Problem to solve :: Skip the pictures and restate, word for word, the lines from the one containing "Instruction: Open the Traitement menu" to the end of the data below.

Data excerpts ::
[Start of section]
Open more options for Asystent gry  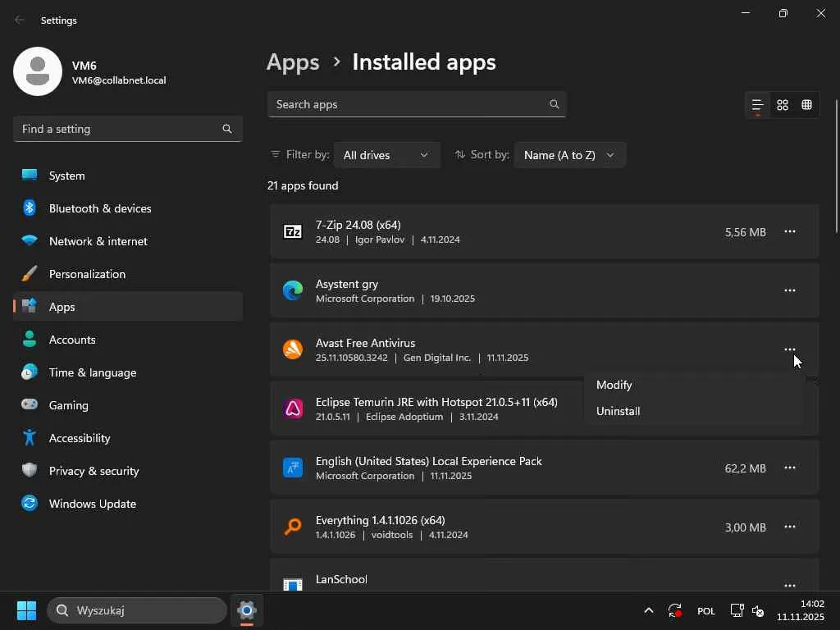point(789,290)
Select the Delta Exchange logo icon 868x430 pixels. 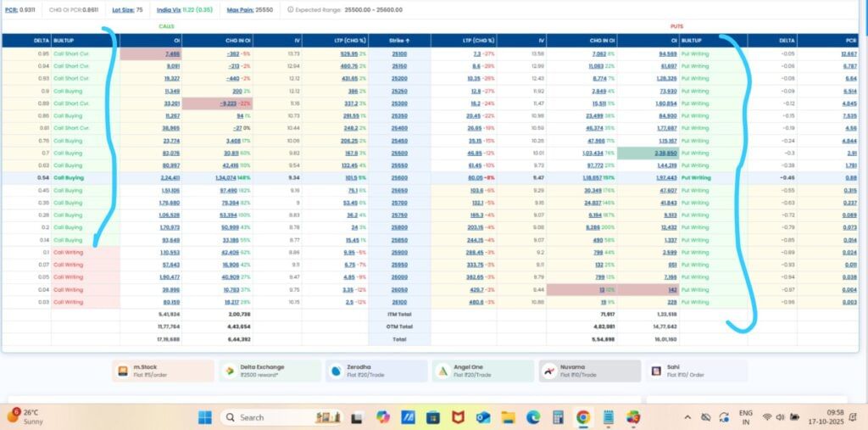click(229, 371)
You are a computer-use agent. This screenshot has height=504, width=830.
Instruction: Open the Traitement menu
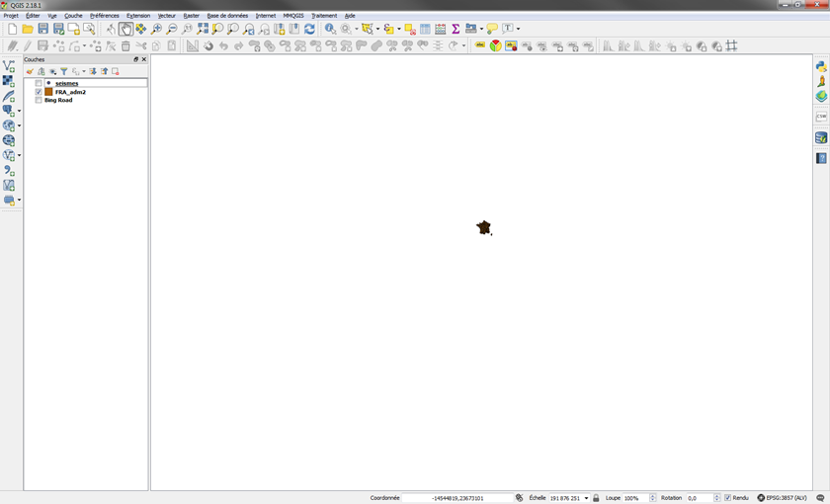click(323, 16)
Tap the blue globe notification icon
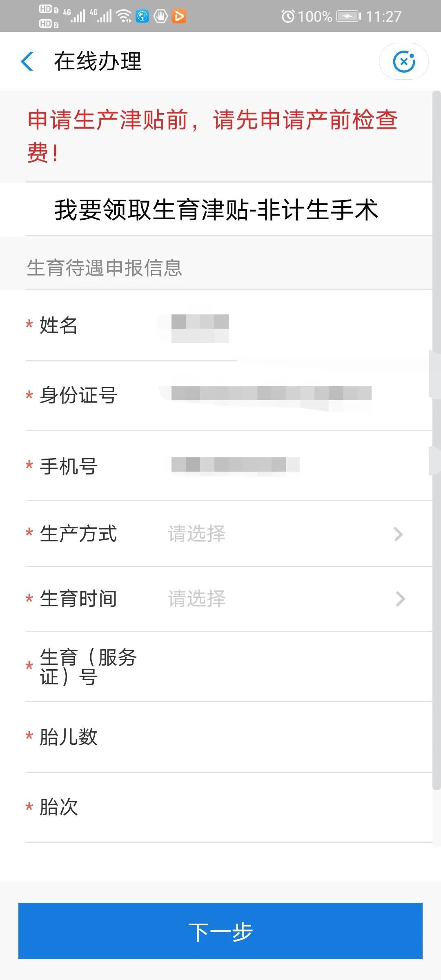The image size is (441, 980). click(142, 16)
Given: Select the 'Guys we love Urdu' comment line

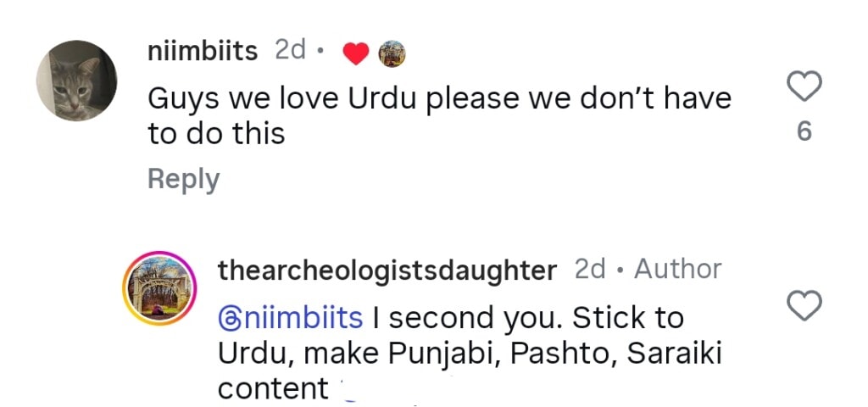Looking at the screenshot, I should tap(439, 99).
[End of section]
Answer below ::
Instruction: Open the Traitement menu
click(323, 16)
Tap the blue globe notification icon
The image size is (441, 980). click(142, 16)
Given: Select the 'Guys we love Urdu' comment line

Looking at the screenshot, I should tap(439, 99).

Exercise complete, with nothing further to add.